A New Wave

©Fernando Caracena 2017 Alvin Toffler saw the new wave in human development through the lenses of old concepts. Since his book "Third Wave" was published, there has been much wreckage of the old world structures and a tightening of centralized control. At the same time, the rapid advance in technology has been putting increasing power at the hands of the individual. Central governments fear the mounting power that they see in the hands of individuals.  They have mistrusted the individual for a long time, but never worried about them because they were so limited. Individuals could not be a threat to the power of the state unless they became organized and polarized. However in the past, poor communication among individuals and their physical separation diffused them as a potential threat to the more organized state. In 1980, the futurist Alvin Toffler saw the coming changes associated with the advent of the personal computer in his book on "The Third Wave". To a lot of people, Toffler's predictions seemed plausible, but what he saw, was probably not in the range of most of the enlightened citizenry. The Apple II computer had emerged as a popular computer in 1977. Although Queen Elizabeth sent out an e-mail in 1976, e-mails were then rather esoteric and the ability to to send one was limited to very limited, high-tech circles.Two years after Toffler's book, the TCP/IP standard was developed, which was the essential link that allowed for the Internet as it exists today. The time when the Internet was being developed behind the scenes by people in DARPA, the rest of us, unaware of the approaching wave of easy communication, were having a lot of fun playing around with personal computers. For a lot of us, those were the days of fun computing. Personal computers appealed to the hobbyists.  It was during that time when people with money and had access to more information than what was available to the general public could begin to see the promise of a lot of money to be made in the high-tech industry. The strong business potential of computers then begin to turn the industry toward business applications. The hobbyists were abandoned.  I wrote the following in a previous post on "The Age of Fun Computing":

"In retrospect I see what has happened. The machines that gave access to the users of all the hardware capabilities were phased out in favor of business machines that gave users limited access to machine capabilities. It is as if behind the scenes computer manufacturers decided to phase out the hobbyist who wanted to play in the marvelous, new digital world. Now as I look at my great number crunching machine, I realize that I cannot do the same, simple-but-powerful audio video programming that I could do on the TI 99/4A. If for example, I am writing a blog on sound, it would be nice to  generate the various sounds involved, such as middle C at 440 Hz."
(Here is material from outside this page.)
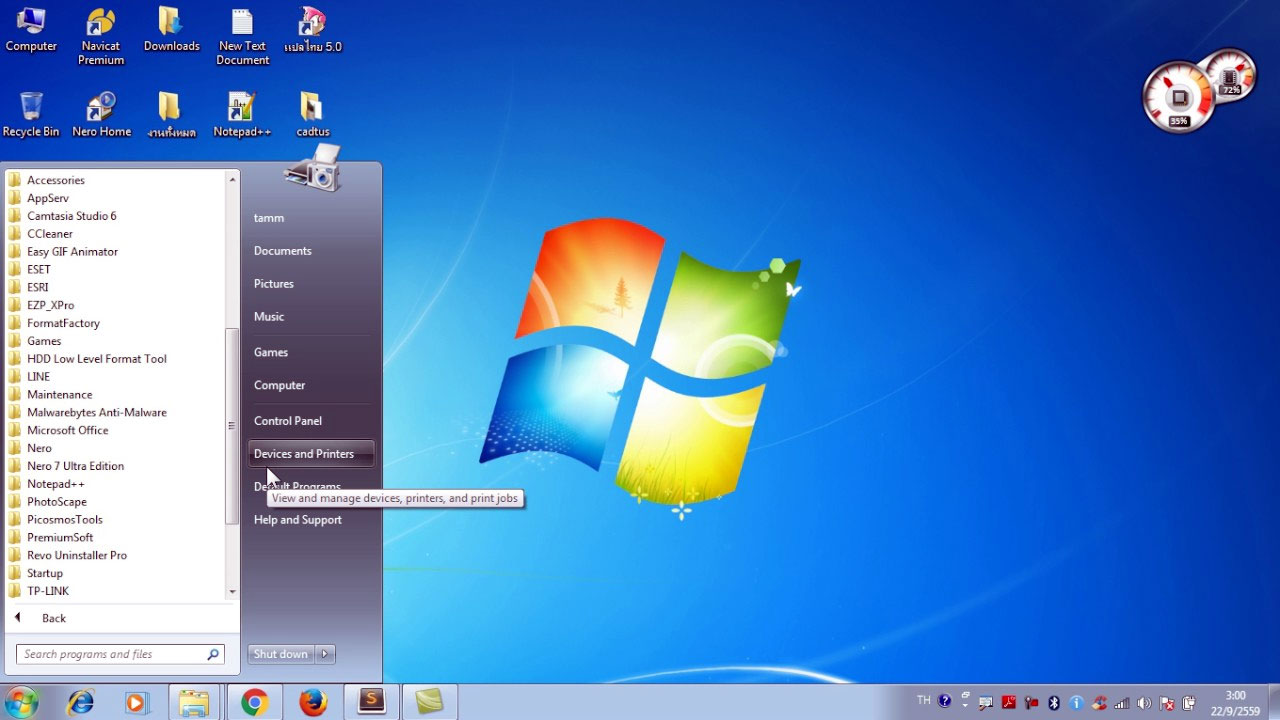The height and width of the screenshot is (720, 1280).
Task: Open Devices and Printers from the Start menu
Action: [303, 453]
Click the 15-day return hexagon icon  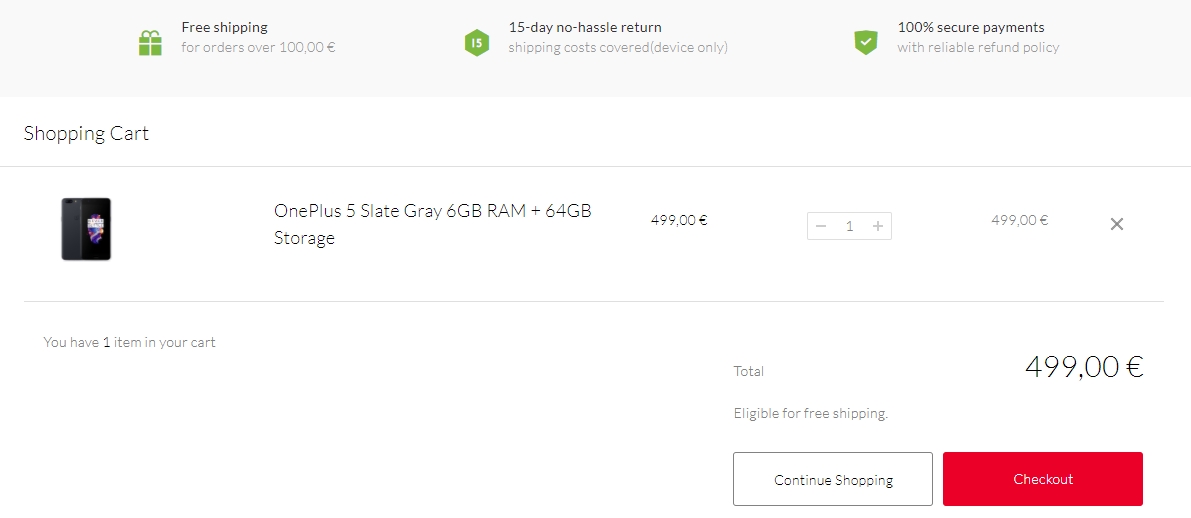(477, 43)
The race of big business to get in on profits in the computer industry converged with the interests of governments to gain the high ground over its citizens in a high-tech development that would give individuals too much power. The result was the high-tech bubble and the rapid growth of government surveillance, which currently knows no bounds.

Perhaps the New Wave is a tectonic shift in the human spirit that is sweeping away all the old stale forms that worked to herd humans on a mass scale. The human race is shedding its old skin so that it can grow into a new form.